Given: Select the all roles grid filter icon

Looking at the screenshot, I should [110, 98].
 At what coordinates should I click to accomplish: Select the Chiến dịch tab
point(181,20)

··········

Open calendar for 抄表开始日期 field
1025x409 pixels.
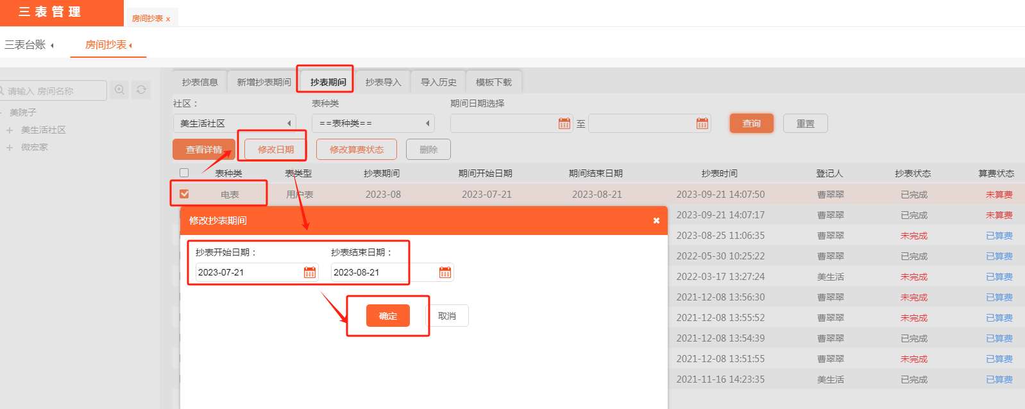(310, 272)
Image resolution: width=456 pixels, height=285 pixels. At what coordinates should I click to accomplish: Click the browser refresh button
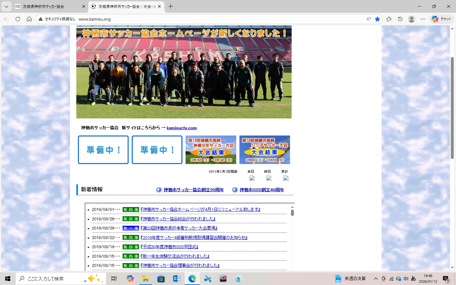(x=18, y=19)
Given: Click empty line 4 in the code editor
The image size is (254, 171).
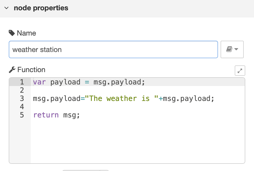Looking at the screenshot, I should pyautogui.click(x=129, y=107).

··········

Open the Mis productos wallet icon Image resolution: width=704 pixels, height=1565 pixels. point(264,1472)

··········

Please copy out each line of the material that holds the string "Open".

_TASK RESULT_
Open calendar for 抄表开始日期 field
Open the Mis productos wallet icon Image resolution: width=704 pixels, height=1565 pixels. point(264,1472)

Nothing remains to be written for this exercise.